I looked round the room again. I quickly counted about twenty-five books per shelf, about eight shelves per bookcase, and seven bookcases in the room...

"Sun and Moon, Oakhurst..."

"Good, isn't it?" Earnest beamed at me. "But do you want to see the best part?"

He walked to the windows and pulled back heavy velvet drapes, revealing an orange cat sprawled out on a long window seat.

Earnest plopped down in the middle and patted the cushion beside him. I joined him at the window, but I did not sit -- I checked the sun. As it turned out, we were actually on the south wall.

Earnest rubbed the cat's belly. It chirped and rolled from side to side, blinking at him slowly. "The cats always sleep here," he said. "It's the warmest spot this side of the house. And it looks over the pond, so you don't even have to read, really, if you don't want to. I used to hide from my tutor for hours in here. Of course, the joke was on me, in the end... Turns out he knew I was here all along, and since I was reading, anyway, he just let me think I was getting away with shirking."

I laughed at that. And then I wondered what tricks Miss Goodwin had pulled on me...

"See that tree, there?" Earnest tapped at the glass. "A family of squirrels has taken up residence in it."

He pointed to a sprawling oak, old, and gnarled, and formidable. I could well believe several families of squirrels made their homes there.

"They're quite tame, actually. Would you believe I've got them eating out of my hand?"

"They don't make off with enough of your walnuts on their own...?"

"Oh, well, certainly... When the harvest is good... But what about the lean times, Miss Shepley?" He glanced up at me, grinning. "I won't abide sickly squirrels."

I shook my head at him, laughing even as I frowned.

The tour continued. Earnest led me up and down a few sets of stairs, showing me the window with the best view and a scandalous closet.

"Are you taking note of this?" he asked, casting a grin over his shoulder. "Shall we stop and consult the map?"

I followed him to the end of yet another long hallway, where he turned suddenly toward a door and announced, "And this... is your room, I believe."

I frowned up and down the hallway -- I'd had no idea we were even making our way to the third storey -- and then I frowned up at Earnest.

"I'll be needing that map you promised."

I fetched my hat -- or rather, Mrs. Burke painstakingly applied it to me -- and then Earnest led me back down through another series of secrets and shortcuts. We terribly frightened a house maid, and I'm ashamed to say we didn't even have the grace to not laugh about it.

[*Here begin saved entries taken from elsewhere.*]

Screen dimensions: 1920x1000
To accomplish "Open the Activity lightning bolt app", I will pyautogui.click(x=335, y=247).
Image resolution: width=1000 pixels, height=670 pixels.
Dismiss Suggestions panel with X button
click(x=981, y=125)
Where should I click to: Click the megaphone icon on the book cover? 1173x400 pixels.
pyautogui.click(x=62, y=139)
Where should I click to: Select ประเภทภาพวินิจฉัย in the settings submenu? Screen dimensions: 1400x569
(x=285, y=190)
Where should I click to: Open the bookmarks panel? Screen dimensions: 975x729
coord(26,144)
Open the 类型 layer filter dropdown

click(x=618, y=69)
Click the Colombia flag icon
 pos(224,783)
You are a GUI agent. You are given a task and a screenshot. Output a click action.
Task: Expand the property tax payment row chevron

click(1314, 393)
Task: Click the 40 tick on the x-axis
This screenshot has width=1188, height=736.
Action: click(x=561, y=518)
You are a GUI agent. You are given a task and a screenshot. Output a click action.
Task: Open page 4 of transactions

We took a spiraling staircase down to a plain white corridor lined with identical plain white doors. The third door opened into a potting room or an orangerie of some sort. It was empty, but the floor was tile, sloped, with a drain in it, and one wall was nearly all windows. I could see all the other Grimmonds waiting on the terrace beyond, along with the nurse. Lady Oakhurst looked rather cross.

Earnest grasped my arm and leaned in close to me, making himself very small. He whispered, "I told you my mother was proud of the hall...? She is even more proud of the garden. Once we go out there, I won't have a chance to speak to you again for hours, and I must tell you-"

A rap at the window scared us both nearly out of our skins. Lady Oakhurst scowled in at us, calling, "Earnest! We are waiting."

Earnest sighed, his face twisting with remorse.

"Forgive me, Miss Shepley. We had all this time, and I wasted it."